#### TASK DIRECTIONS:
Pictures are to be left out; every line from the one with "Click the Hollywood row label" through the end of the data must be transcribed exactly.

#### MATERIAL FOR THIS EXERCISE:
───

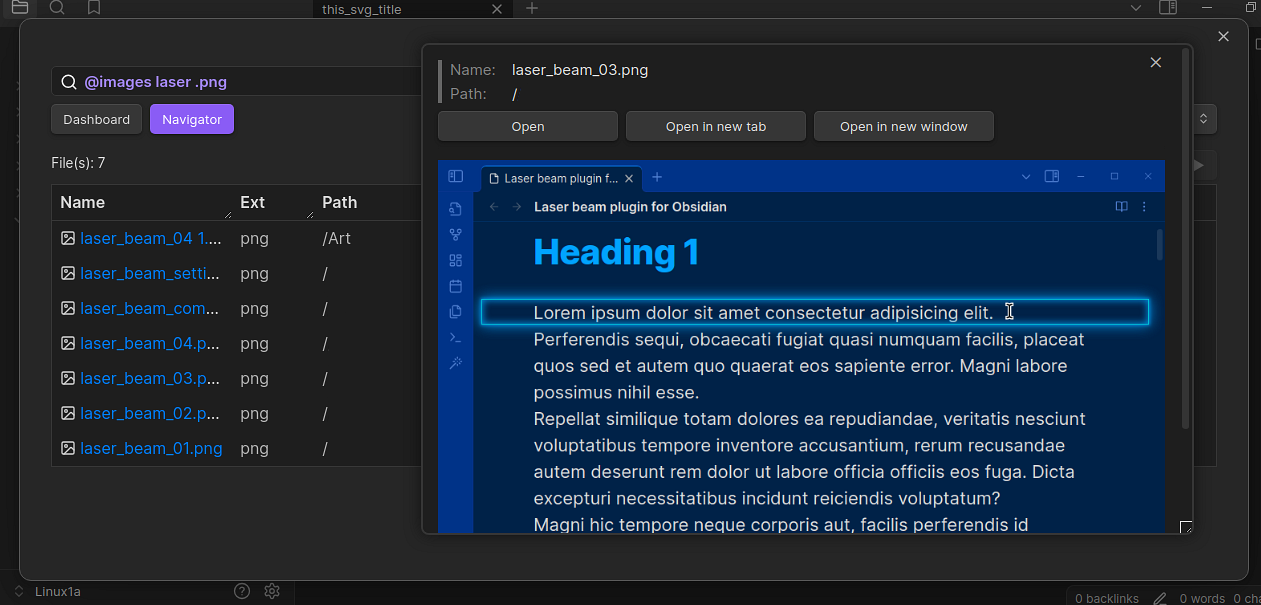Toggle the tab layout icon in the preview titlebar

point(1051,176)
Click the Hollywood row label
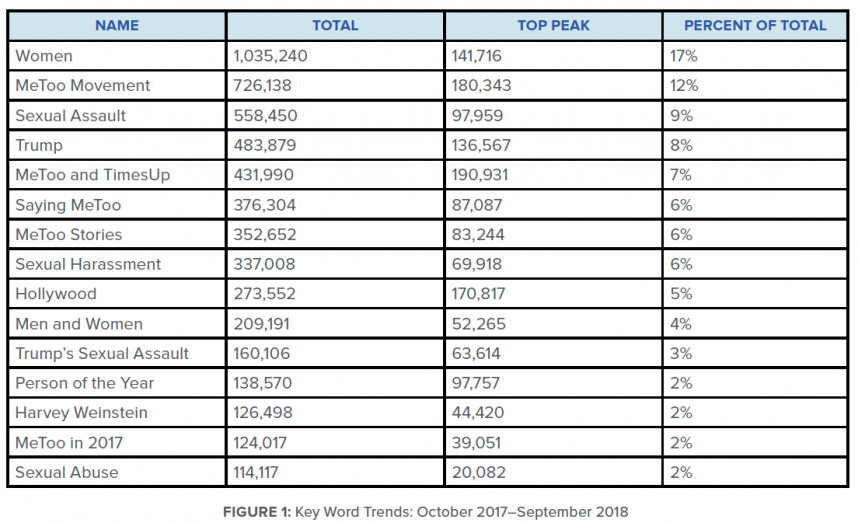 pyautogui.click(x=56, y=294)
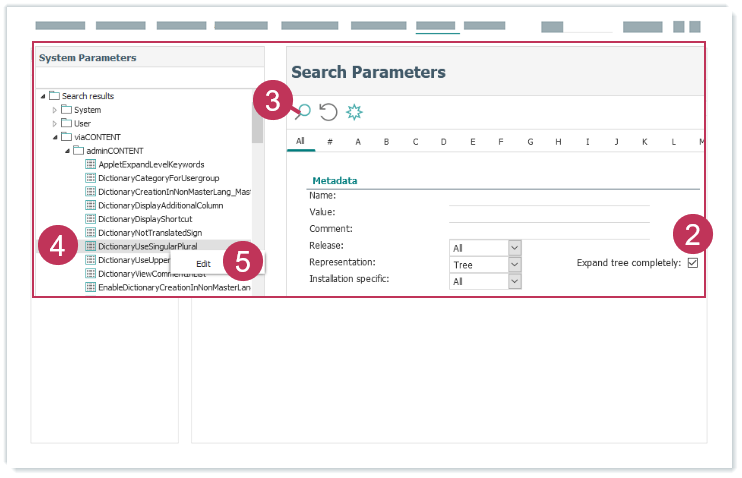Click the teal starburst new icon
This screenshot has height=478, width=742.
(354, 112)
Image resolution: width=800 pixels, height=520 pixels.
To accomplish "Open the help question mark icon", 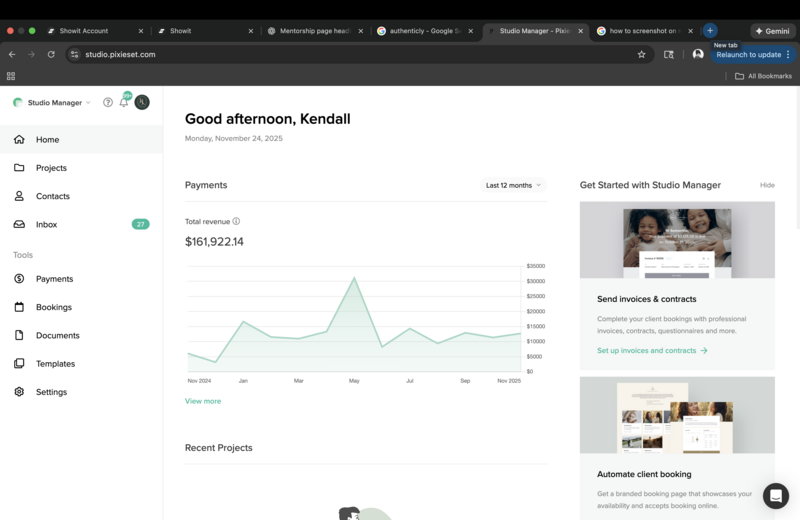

───

#### RESPONSE:
Click the Hollywood row label
 pyautogui.click(x=56, y=294)
Click the teal starburst new icon
This screenshot has height=478, width=742.
(354, 112)
Image resolution: width=800 pixels, height=520 pixels.
To accomplish "Open the help question mark icon", 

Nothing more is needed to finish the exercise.